» THE PROBLEM: Rewrite the stretch from the line containing "768x768 pixels." through the line containing "will click(x=172, y=731).", putting "green" in place of "blue" and keeping every other character the same.

» MATERIAL SUPPLIED:
· · · ·
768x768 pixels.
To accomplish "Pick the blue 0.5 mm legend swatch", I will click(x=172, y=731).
· · · ·
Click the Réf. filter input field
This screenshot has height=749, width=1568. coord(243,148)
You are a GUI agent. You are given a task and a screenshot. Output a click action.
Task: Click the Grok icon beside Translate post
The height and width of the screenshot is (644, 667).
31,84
· · · ·
» WORKED ANSWER:
768x768 pixels.
To accomplish "Pick the green 0.5 mm legend swatch", I will click(x=172, y=731).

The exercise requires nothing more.